City navigates crisis

In one fell swoop, aldermen voted to investigate both an expansion and reduction in spending.

The Finance Committee of the Board of Aldermen met Wednesday evening to discuss a proposed addition to the Office of Economic Development and a steering committee on the feasibility of a four-day work week for city employees.

The office proposed to convert a currently vacant position in the Corporation Counsel, which provided legal advice to the city, to an exclusively Economic Development counsel position. The job, with a $110,000 salary, would streamline the current legal process and help the office act in a more timely manner, Economic Development Administrator Kelly Murphy said.

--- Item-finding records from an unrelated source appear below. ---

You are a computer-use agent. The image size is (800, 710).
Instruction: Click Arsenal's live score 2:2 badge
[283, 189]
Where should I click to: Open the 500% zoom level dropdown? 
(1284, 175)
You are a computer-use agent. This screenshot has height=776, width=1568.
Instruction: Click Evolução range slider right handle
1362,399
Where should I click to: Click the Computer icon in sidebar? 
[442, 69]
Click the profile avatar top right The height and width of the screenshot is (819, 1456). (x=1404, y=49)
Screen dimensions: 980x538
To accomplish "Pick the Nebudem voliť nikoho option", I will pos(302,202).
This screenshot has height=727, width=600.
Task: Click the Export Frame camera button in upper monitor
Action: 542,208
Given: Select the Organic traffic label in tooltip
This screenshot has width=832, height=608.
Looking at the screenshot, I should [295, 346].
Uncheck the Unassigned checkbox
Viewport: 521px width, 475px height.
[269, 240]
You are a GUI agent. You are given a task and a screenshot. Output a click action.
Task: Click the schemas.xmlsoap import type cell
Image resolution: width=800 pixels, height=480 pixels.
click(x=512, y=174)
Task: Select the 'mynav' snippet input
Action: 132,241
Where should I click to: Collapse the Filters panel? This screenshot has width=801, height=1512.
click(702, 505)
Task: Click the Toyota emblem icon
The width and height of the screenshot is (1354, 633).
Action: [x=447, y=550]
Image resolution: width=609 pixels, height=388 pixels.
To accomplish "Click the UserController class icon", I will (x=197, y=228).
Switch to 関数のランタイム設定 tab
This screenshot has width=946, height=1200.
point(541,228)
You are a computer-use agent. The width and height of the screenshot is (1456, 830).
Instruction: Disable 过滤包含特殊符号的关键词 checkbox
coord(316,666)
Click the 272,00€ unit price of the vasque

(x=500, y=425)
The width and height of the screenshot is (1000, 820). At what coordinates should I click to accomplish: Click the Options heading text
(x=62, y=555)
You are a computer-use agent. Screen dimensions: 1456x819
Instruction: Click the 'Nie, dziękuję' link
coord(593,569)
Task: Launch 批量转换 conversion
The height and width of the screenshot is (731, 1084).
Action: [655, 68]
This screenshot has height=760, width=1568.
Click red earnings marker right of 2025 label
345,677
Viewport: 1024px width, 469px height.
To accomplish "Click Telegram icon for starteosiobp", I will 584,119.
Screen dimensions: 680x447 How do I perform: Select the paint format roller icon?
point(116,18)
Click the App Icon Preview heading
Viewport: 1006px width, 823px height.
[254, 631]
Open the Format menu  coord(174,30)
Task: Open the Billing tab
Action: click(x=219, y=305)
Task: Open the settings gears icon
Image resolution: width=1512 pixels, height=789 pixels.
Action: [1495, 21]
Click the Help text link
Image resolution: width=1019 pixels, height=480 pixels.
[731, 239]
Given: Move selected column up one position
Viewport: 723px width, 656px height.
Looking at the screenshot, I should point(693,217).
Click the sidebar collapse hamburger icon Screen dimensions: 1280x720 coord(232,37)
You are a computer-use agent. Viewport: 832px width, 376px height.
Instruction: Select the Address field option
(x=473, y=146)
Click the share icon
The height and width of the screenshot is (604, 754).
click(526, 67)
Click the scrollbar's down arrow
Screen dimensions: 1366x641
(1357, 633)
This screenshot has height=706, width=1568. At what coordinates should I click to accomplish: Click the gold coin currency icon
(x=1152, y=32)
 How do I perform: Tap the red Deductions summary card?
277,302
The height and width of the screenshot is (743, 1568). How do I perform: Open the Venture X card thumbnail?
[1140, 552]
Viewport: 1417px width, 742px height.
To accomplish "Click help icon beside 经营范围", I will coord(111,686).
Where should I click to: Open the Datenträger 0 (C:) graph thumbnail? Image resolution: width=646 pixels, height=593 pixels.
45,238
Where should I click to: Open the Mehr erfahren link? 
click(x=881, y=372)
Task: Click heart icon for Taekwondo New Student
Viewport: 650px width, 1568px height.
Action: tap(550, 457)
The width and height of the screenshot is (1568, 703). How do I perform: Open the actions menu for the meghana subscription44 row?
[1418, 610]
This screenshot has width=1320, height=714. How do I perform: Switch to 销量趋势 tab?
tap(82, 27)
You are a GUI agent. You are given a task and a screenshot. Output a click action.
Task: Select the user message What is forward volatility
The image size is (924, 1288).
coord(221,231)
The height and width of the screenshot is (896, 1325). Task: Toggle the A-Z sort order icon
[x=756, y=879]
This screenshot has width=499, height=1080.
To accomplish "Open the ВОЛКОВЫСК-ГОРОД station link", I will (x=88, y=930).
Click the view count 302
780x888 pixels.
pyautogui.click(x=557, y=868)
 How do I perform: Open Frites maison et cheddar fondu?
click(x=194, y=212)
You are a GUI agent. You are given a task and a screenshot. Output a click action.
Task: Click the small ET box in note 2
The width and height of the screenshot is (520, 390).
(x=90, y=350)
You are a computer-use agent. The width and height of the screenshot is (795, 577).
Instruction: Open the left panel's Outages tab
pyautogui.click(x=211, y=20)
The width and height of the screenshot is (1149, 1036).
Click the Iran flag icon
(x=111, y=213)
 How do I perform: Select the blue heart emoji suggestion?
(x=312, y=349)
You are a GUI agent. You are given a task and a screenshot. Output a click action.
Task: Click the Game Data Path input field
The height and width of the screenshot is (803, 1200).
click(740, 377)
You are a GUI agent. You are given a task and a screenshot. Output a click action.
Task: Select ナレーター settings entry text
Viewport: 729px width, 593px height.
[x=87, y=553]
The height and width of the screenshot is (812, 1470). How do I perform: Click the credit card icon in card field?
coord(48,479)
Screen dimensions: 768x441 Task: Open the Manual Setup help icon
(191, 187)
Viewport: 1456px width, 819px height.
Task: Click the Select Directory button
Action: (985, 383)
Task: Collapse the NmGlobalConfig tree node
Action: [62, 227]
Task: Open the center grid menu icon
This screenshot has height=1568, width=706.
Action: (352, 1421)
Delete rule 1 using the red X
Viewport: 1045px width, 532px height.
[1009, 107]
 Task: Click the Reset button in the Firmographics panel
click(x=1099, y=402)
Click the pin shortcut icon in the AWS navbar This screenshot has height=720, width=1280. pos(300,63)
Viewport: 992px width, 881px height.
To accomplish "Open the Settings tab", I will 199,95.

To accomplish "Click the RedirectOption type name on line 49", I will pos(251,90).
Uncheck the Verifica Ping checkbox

The Mayor’s Office Chief of Staff Sean Matteson said the economic development office is another tool to encourage growth in New Haven.

“There are a number of projects underway that warrant this position,” Matteson said, “I can’t think of a better position at this time that can encourage growth.”

Murphy agreed with Matteson, pointing out that New Haven is experiencing a great boom in construction and development. Specifically, she said the Route 34 project is very complicated and requires legal counsel.

“New Haven is a great place when people invest,” Murphy said, “but time is money, and people need to be able to move quickly on development projects.”

This staffing increase comes in light of the recent layoffs of city employees.

“In my opinion, anything that is a revenue-generating position is a benefit to the city,” Matteson said.

He explained that one of the best ways for the city to increase revenue is to increase its taxable base. Matteson said currently, more than 47 percent of the city’s grand list of real estate is non-taxable, and that anything that increases the tax base will help the city out, especially in light of budget and staffing cuts.

After the presentation of the proposal, Ward 5 Alderman Jorge Perez questioned how the staffing change would affect the Corporation Counsel, which he said was historically understaffed. Perez abstained on the vote.

Another issue considered on the agenda was a steering committee proposed by Ward 26 Alderman Sergio Rodriguez to investigate the feasibility of a four-day work week for city employees. The vote passed unanimously.

Rodriguez said currently 12 Connecticut cities have a four-day work week and 11 other cities are considering switching.

“Our residents are stretched to the max, and this is a chance to cut the expense side of the budget,” Rodriguez said.

Wednesday marked the final meeting of the Finance Committee this year.